Re-conocer es re-descubrir y re-descubrir es de las experiencias humanas más gratificantes que tenemos desde pequeños. Hay algo entre mágico y desconcertante en la capacidad que adquirimos para
prever lo que va a pasar en un relato o cuento ya conocido. Hay algo sorprendente en el hecho de
descubrir cosas
nuevas en lo que ya dominamos como archisabido. Hoy caí en la cuenta de que «reconocer» es un palíndromo. Es decir, que se lee igualmente de izquierda a derecha que de derecha a izquierda. Me viene muy bien, porque me sirve para ilustrar cómo, al reconocer una realidad, el movimiento siempre es doble: de la realidad hacia nosotros y de nosotros hacia la realidad.

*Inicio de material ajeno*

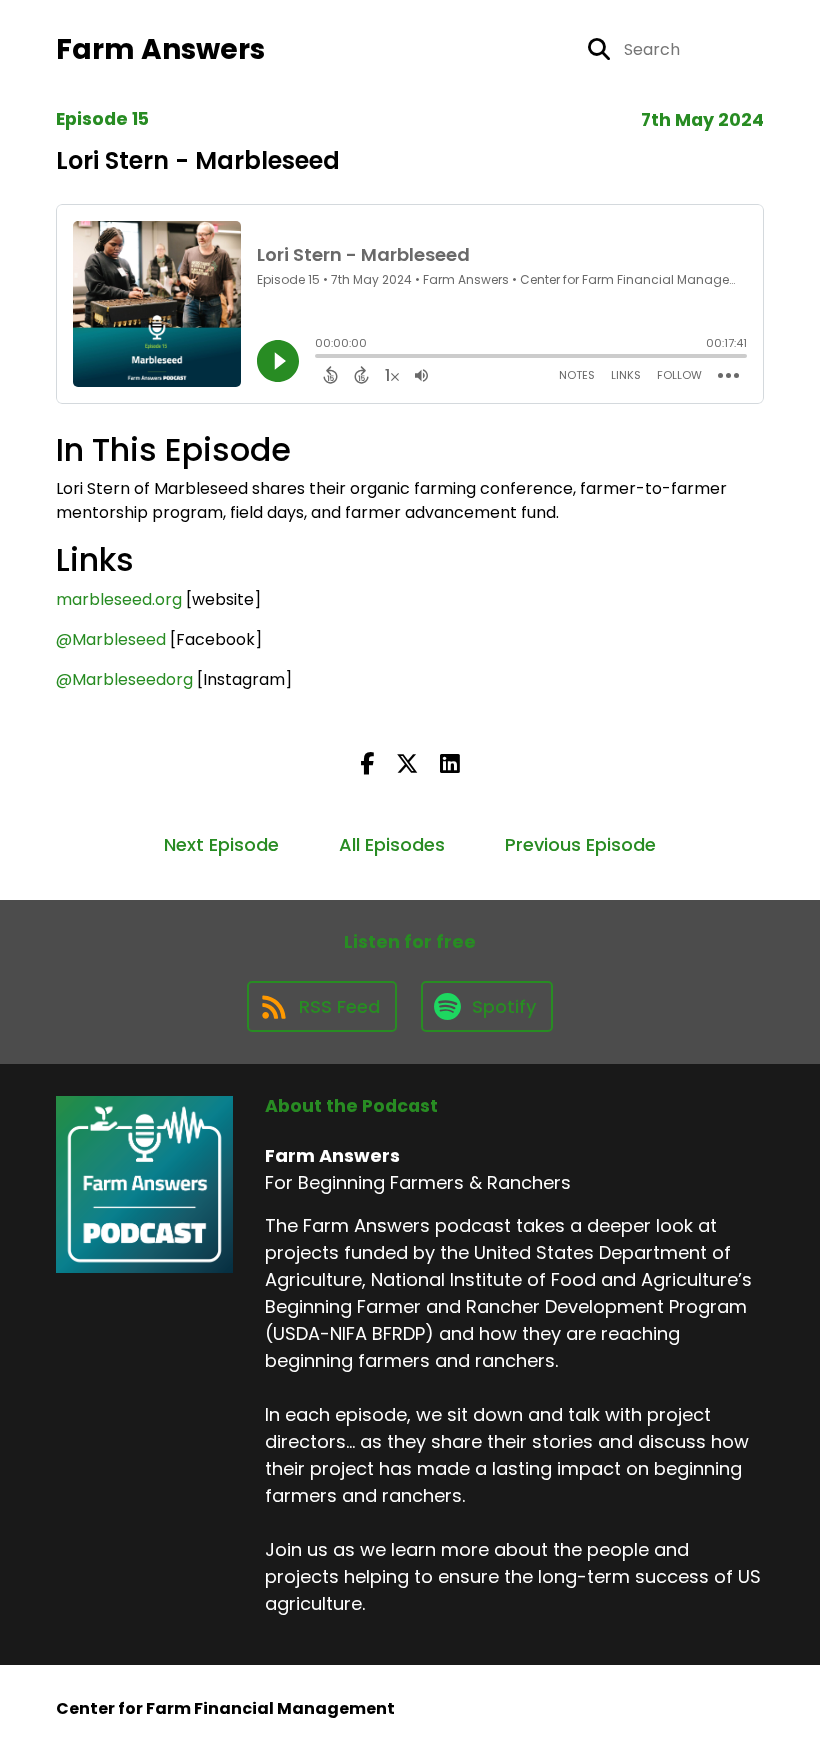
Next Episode (221, 844)
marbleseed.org (119, 599)
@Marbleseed (111, 639)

Hoy reconocí algo que estudié en su día; y recordé lo bien que lo pasamos varios compañeros de clase tratando de superar el modelo: «El veloz murciélago hindú comía feliz cardillo y kiwi. La cigüeña tocaba el saxofón detrás del palenque de paja». Ambas frases conforman un pangrama, es decir, un texto que usa todas las letras del alfabeto con el menor número de repeticiones posibles. Se usan mucho en edición digital, para poder comprobar de un vistazo una tipografía de letras completa. La brevedad y plasticidad de ese pangrama nos subyugaron. Mis compañeros y yo no logramos superarlo; pero nuestras tentativas nos inspiraron varios relatos y llenaron de carcajadas, tensión y sana competencia creativa muchas horas muertas.

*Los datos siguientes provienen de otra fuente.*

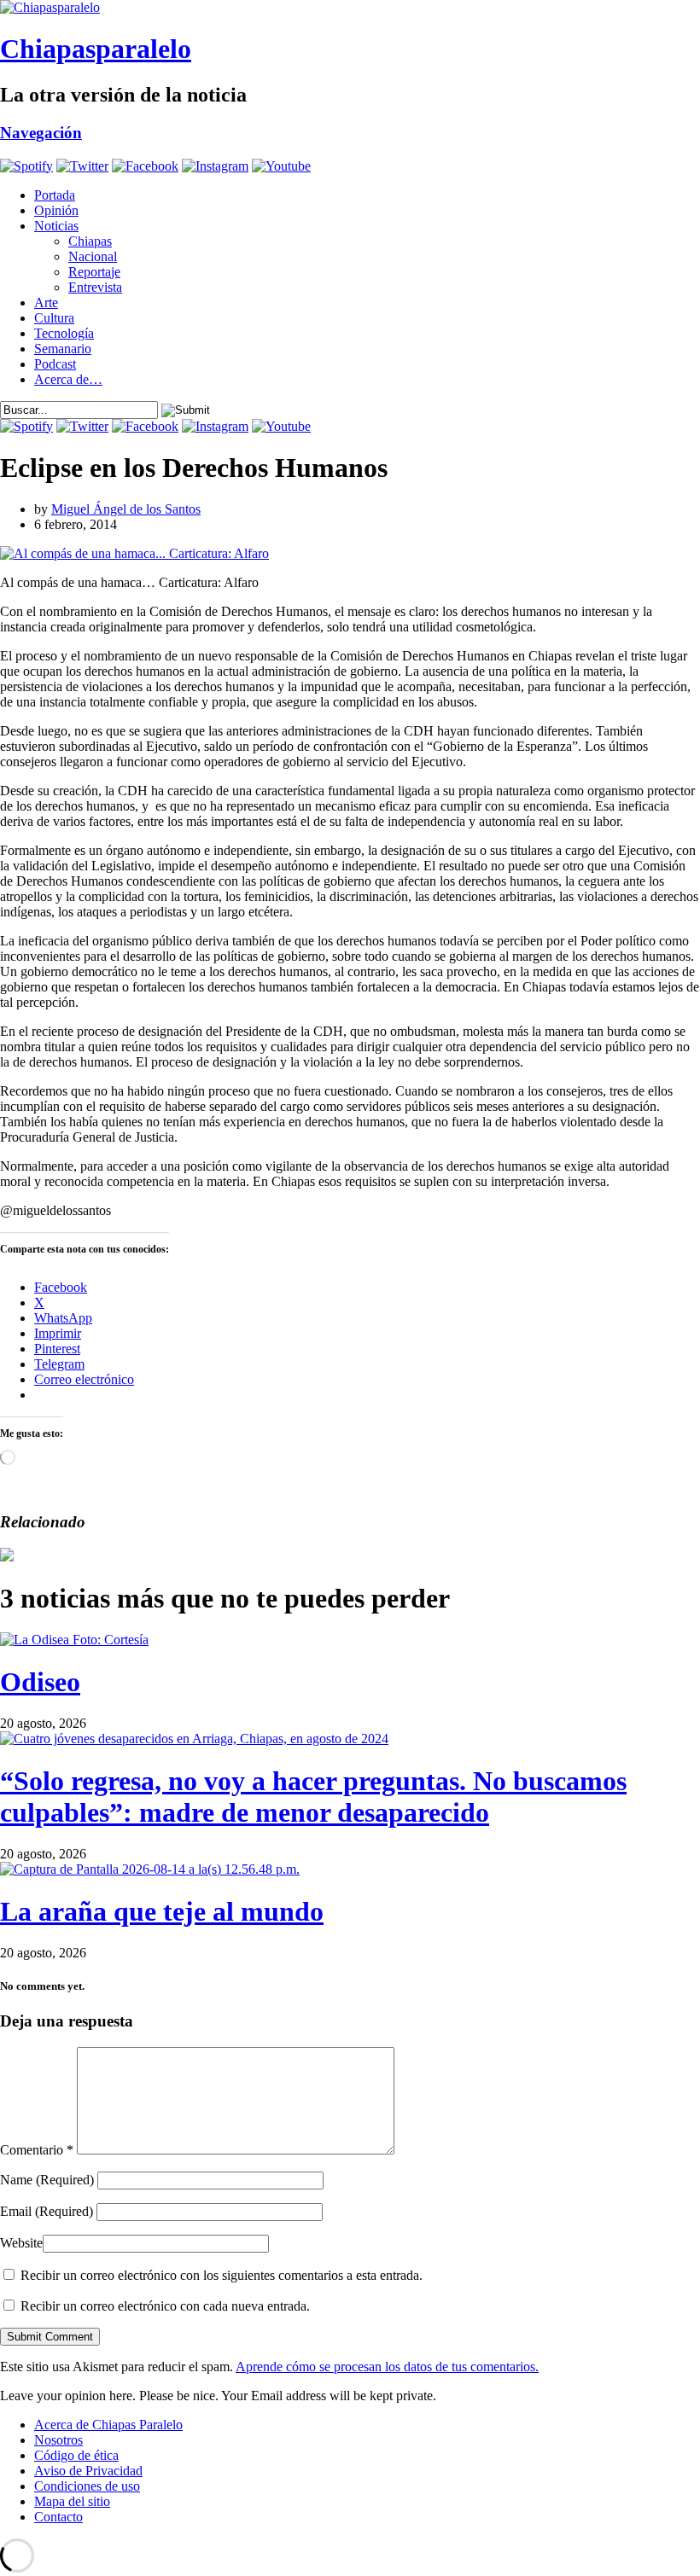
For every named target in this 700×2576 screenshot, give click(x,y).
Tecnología (64, 333)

Hay otra forma de reconocimiento que no tiene que ver con las cosas, sino con las personas, y que uno no puede hacerse a sí mismo. Es muy difícil que seamos capaces de reconocernos como valiosos para otras personas; o que seamos capaces de reconocer el valor que les aportamos. O nos lo muestran, o nos lo
reconocen, o siempre nos quedará la duda. Esa es
la lección del relato sufí sobre el anillo del talento. Y hay pocas experiencias más duras que las de creer que no servimos para nada, que podemos borrarnos y nada se perdería (quizá, incluso, que todo sería mejor para todos sin nosotros).